The reason for my question is because the decline in productivity of Fraser sockeye is alarmingly correlated with massive IHN outbreaks in salmon feedlots on the Fraser sockeye migration route going back to 1992. These outbreaks were kept secret in some cases from the Ministry of Environment Lands and Parks. Government took no action to remove the highly infectious fish and the virus spread to other feedlots exposing many generations of Fraser sockeye to highly unnatural pathogen levels. DFO scientists have published papers stating IHN is lethal to sockeye and should not be allowed to thrive in salmon feedlots, but DFO and the province stood by and did nothing. DFO has found IHN in Fraser sockeye in the years of the IHN epidemics.
The correlation is so alarming we have to know what is going on in the captive salmon if we are going to protect the wild salmon. ! We all know feedlot disease amplification is dangerous to humanity, and food security. The sockeye scientists report this generation of Adams sockeye has been one of the least affected by the decline. We need to backtrack through the years that this run was exposed to the salmon feedlots and examine if there were disease outbreaks or not. Unless we can learn these things we are running blind and can only blame ourselves for the problems.
On March 1 the Office of the Information & Privacy Commissioner for British Columbia (Order F10-06) decided that the salmon feedlot disease records in the possession of BC Ministry of Agriculture and Lands had to be released to a Freedom of Information applicant. In the decision adjudicator, Michael McEvoy, quotes the four big biggest companies in BC stating that if their disease records are released to the public they would never give government access again. This suggest extortion.

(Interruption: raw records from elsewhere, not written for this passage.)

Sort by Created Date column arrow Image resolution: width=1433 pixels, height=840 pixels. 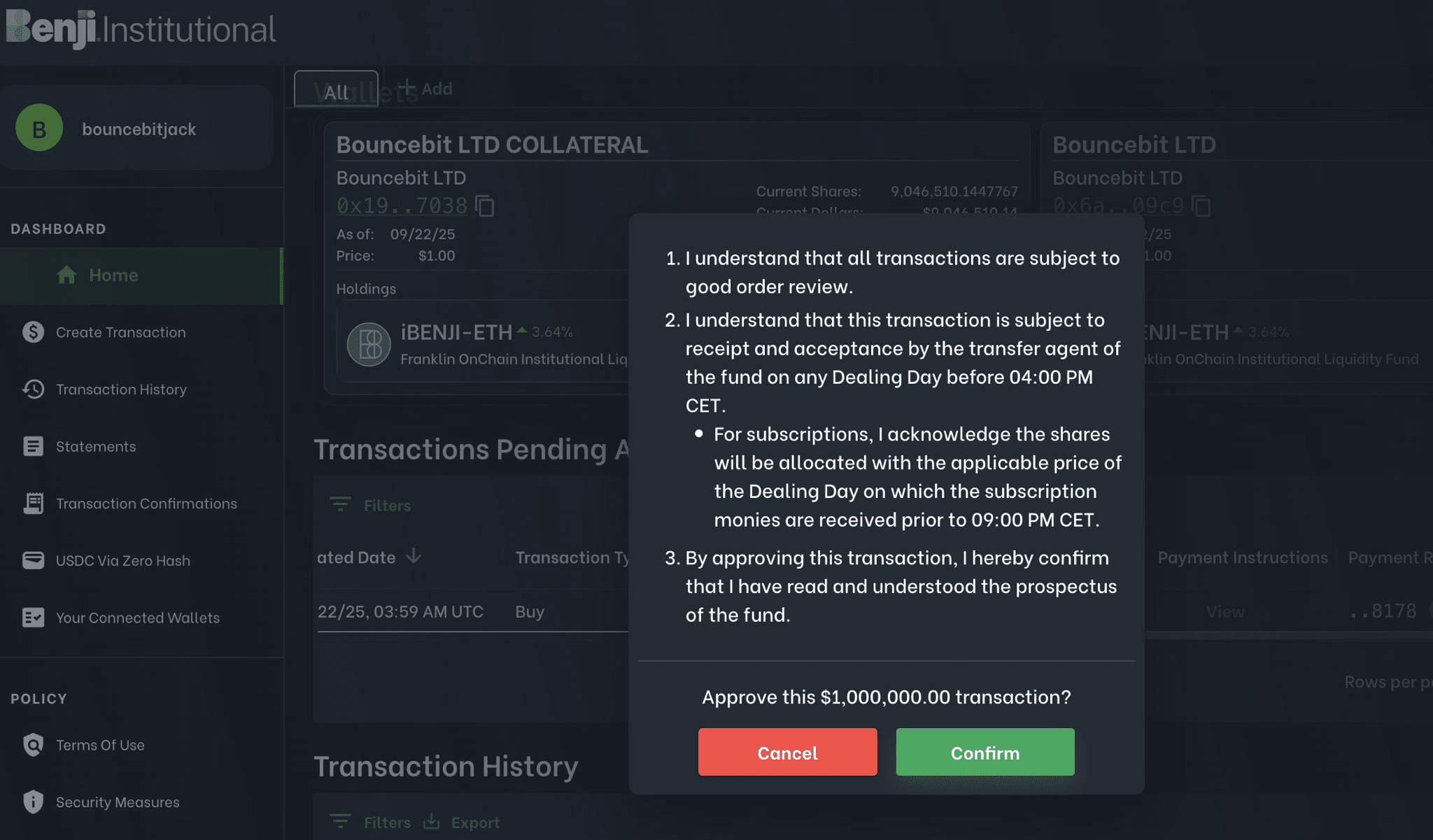coord(414,557)
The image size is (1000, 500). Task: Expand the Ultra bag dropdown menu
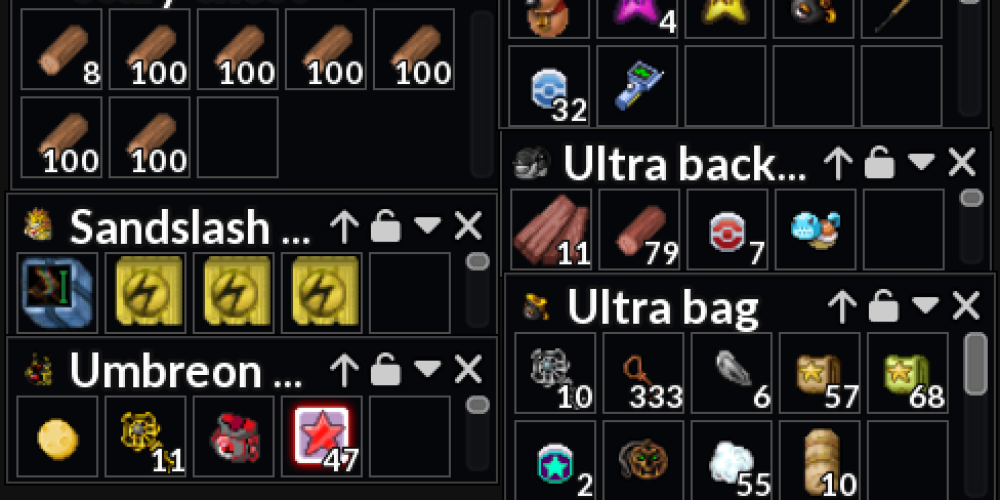point(925,305)
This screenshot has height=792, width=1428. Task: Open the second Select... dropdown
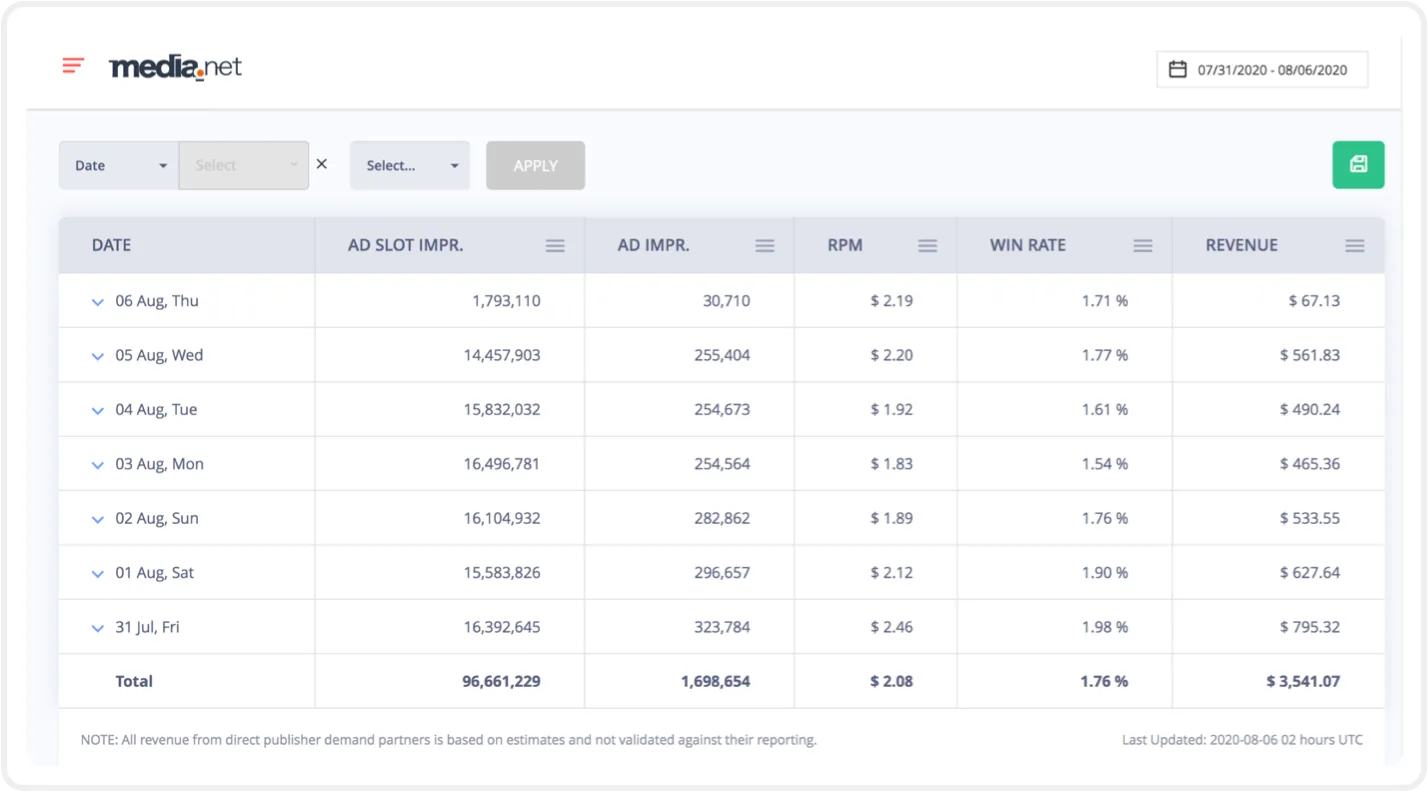click(410, 166)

On April 1 they apparently made good on their threat:
"Fish Health and Lice Monitoring audits by BCMAL ceased as of April 01, 2010 when live fish and carcasses were no longer volunteered, or made available, to BCMAL Fish Health Program staff.": http://www.al.gov.bc.ca/ahc/fish_health/Summary_FH_HMP_Q2_2010.pdf
Do you realize you have allowed an industry that is unconstitutional in nature to threaten government? These salmon feedlot-owners refuse to allow the government of British Columbia access to “their” dead fish even though they do not clearly own those fish and flush all waste into public waters.

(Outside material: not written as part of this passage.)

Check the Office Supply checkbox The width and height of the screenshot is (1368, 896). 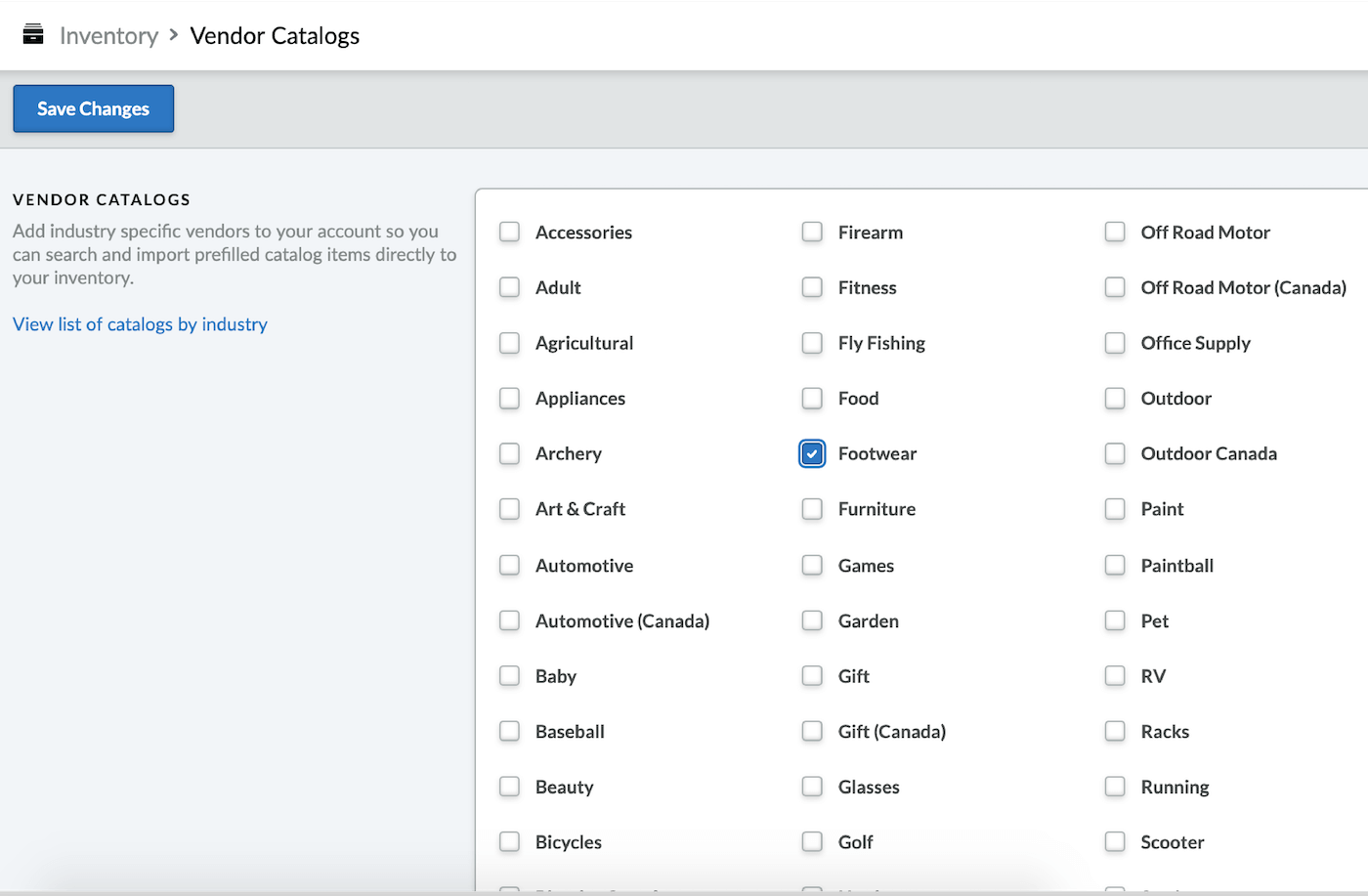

Canada knew this industry was unconstitutional in 1984 when they had a report commissioned by that offered 3 courses of action to amend this....none of which were taken. Instead the industry was unlawfully transferred to the Province in an attempt to hide the fact that no one in Canada is allowed to privatize ocean spaces, nor own fish in the ocean. In a Letter of Understanding signed Jan 23, 2001 British Columbians paid $70,000 for a database containing salmon feedlot disease information that is so secret BCMAL promised to not even give it to their enforcement officers. The disease information BCMAL does release is so incomplete it failed to report the IHN epidemic in Broughton in 2003.
The province of BC has stood by while this industry took a bold step step exerting powers the Constitution of Canada does not offer. I realize you are almost free of regulating this industry, but you are now responsible for 5 months of no fish health audits of salmon feedlots and you continue to lease the land of British Columbia to this industry. The Crown Lands Mission Statement is Excellence in the administration of Crown land to provide the greatest benefits for British Columbians.
I ask you is it “excellence” and in the interests of British Columbians to allow these companies to successfully threaten government and make up their own rules?
None of this is legal, the displacement of the public from public waters, the industry pretending they own the salmon in the ocean, allowing these corporations to prevent government from examining the health of fish in Canadian waters, and your regulation of this industry for the past 20 years. Out neighbors to the south are on an entirely different program to restore their runs of wild salmon.
If the governments of Canada refuse to adhere to the Constitution we are no longer a democracy.